— Your instructions —
Reproduce the material below line for line, without altering anything.
---+---
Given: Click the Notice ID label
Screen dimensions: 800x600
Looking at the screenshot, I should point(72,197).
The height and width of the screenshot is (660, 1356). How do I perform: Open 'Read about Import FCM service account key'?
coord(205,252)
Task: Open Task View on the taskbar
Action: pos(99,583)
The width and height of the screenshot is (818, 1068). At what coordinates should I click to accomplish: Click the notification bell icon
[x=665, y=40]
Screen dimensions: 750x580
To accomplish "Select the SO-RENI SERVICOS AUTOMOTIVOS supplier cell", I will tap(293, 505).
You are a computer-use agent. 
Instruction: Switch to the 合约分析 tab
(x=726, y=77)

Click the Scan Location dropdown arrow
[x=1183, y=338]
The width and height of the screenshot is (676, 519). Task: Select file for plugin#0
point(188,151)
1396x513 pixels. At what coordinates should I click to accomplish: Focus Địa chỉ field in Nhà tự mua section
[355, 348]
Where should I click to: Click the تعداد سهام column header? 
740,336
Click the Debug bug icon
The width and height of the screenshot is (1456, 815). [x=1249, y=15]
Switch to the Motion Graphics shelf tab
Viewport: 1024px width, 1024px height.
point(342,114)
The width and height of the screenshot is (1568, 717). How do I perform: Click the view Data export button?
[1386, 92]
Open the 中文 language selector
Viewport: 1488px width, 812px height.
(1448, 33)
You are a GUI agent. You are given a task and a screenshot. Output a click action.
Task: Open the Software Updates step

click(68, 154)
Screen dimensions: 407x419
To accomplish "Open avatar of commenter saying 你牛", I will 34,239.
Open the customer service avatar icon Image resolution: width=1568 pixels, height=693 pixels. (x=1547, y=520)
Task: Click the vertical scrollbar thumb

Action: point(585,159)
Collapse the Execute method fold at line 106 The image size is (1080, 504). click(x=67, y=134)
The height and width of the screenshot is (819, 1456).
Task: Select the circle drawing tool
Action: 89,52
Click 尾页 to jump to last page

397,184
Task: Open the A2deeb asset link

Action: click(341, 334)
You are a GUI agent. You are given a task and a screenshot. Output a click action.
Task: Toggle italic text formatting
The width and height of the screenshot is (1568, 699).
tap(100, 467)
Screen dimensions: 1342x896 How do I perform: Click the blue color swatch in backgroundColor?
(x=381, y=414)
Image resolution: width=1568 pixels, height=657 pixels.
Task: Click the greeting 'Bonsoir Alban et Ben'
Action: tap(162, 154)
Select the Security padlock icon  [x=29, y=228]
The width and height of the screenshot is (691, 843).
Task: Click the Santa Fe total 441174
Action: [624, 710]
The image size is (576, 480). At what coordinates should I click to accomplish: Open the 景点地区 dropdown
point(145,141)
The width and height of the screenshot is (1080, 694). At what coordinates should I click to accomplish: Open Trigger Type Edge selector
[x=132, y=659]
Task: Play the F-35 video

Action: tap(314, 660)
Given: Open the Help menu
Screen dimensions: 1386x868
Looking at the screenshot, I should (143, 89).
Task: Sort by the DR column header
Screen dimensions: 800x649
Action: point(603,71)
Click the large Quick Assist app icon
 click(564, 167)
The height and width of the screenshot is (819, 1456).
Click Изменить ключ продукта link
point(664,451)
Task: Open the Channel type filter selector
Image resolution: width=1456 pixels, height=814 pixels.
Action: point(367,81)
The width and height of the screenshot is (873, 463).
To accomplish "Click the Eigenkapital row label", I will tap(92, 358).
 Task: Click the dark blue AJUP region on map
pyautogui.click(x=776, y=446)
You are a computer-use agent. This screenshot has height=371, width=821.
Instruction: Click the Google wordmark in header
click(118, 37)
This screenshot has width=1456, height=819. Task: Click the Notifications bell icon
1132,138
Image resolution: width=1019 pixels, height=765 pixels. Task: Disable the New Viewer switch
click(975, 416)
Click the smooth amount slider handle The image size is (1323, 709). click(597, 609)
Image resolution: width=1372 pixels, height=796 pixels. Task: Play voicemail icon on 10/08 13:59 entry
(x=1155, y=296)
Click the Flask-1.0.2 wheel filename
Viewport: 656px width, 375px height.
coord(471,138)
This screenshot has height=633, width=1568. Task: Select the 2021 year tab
---+---
— Output below —
Given: Click the Notice ID label
Screen dimensions: 800x600
Looking at the screenshot, I should point(72,197).
The height and width of the screenshot is (660, 1356). How do I perform: Open 'Read about Import FCM service account key'?
coord(205,252)
Task: Open Task View on the taskbar
Action: pos(99,583)
The width and height of the screenshot is (818, 1068). At what coordinates should I click to accomplish: Click the notification bell icon
[x=665, y=40]
Screen dimensions: 750x580
To accomplish "Select the SO-RENI SERVICOS AUTOMOTIVOS supplier cell", I will tap(293, 505).
You are a computer-use agent. 
Instruction: Switch to the 合约分析 tab
(x=726, y=77)

Click the Scan Location dropdown arrow
[x=1183, y=338]
The width and height of the screenshot is (676, 519). Task: Select file for plugin#0
point(188,151)
1396x513 pixels. At what coordinates should I click to accomplish: Focus Địa chỉ field in Nhà tự mua section
[355, 348]
Where should I click to: Click the تعداد سهام column header? 
740,336
Click the Debug bug icon
The width and height of the screenshot is (1456, 815). [x=1249, y=15]
Switch to the Motion Graphics shelf tab
Viewport: 1024px width, 1024px height.
point(342,114)
The width and height of the screenshot is (1568, 717). How do I perform: Click the view Data export button?
[1386, 92]
Open the 中文 language selector
Viewport: 1488px width, 812px height.
(1448, 33)
You are a GUI agent. You are given a task and a screenshot. Output a click action.
Task: Open the Software Updates step

click(68, 154)
Screen dimensions: 407x419
To accomplish "Open avatar of commenter saying 你牛", I will 34,239.
Open the customer service avatar icon Image resolution: width=1568 pixels, height=693 pixels. (x=1547, y=520)
Task: Click the vertical scrollbar thumb

Action: point(585,159)
Collapse the Execute method fold at line 106 The image size is (1080, 504). click(x=67, y=134)
The height and width of the screenshot is (819, 1456).
Task: Select the circle drawing tool
Action: 89,52
Click 尾页 to jump to last page

397,184
Task: Open the A2deeb asset link

Action: click(341, 334)
You are a GUI agent. You are given a task and a screenshot. Output a click action.
Task: Toggle italic text formatting
The width and height of the screenshot is (1568, 699).
tap(100, 467)
Screen dimensions: 1342x896 How do I perform: Click the blue color swatch in backgroundColor?
(x=381, y=414)
Image resolution: width=1568 pixels, height=657 pixels.
Task: Click the greeting 'Bonsoir Alban et Ben'
Action: tap(162, 154)
Select the Security padlock icon  [x=29, y=228]
The width and height of the screenshot is (691, 843).
Task: Click the Santa Fe total 441174
Action: [624, 710]
The image size is (576, 480). At what coordinates should I click to accomplish: Open the 景点地区 dropdown
point(145,141)
The width and height of the screenshot is (1080, 694). At what coordinates should I click to accomplish: Open Trigger Type Edge selector
[x=132, y=659]
Task: Play the F-35 video

Action: tap(314, 660)
Given: Open the Help menu
Screen dimensions: 1386x868
Looking at the screenshot, I should (143, 89).
Task: Sort by the DR column header
Screen dimensions: 800x649
Action: point(603,71)
Click the large Quick Assist app icon
 click(564, 167)
The height and width of the screenshot is (819, 1456).
Click Изменить ключ продукта link
point(664,451)
Task: Open the Channel type filter selector
Image resolution: width=1456 pixels, height=814 pixels.
Action: point(367,81)
The width and height of the screenshot is (873, 463).
To accomplish "Click the Eigenkapital row label", I will tap(92, 358).
 Task: Click the dark blue AJUP region on map
pyautogui.click(x=776, y=446)
You are a computer-use agent. This screenshot has height=371, width=821.
Instruction: Click the Google wordmark in header
click(118, 37)
This screenshot has width=1456, height=819. Task: Click the Notifications bell icon
1132,138
Image resolution: width=1019 pixels, height=765 pixels. Task: Disable the New Viewer switch
click(975, 416)
Click the smooth amount slider handle The image size is (1323, 709). click(597, 609)
Image resolution: width=1372 pixels, height=796 pixels. Task: Play voicemail icon on 10/08 13:59 entry
(x=1155, y=296)
Click the Flask-1.0.2 wheel filename
Viewport: 656px width, 375px height.
coord(471,138)
This screenshot has height=633, width=1568. Task: Select the 2021 year tab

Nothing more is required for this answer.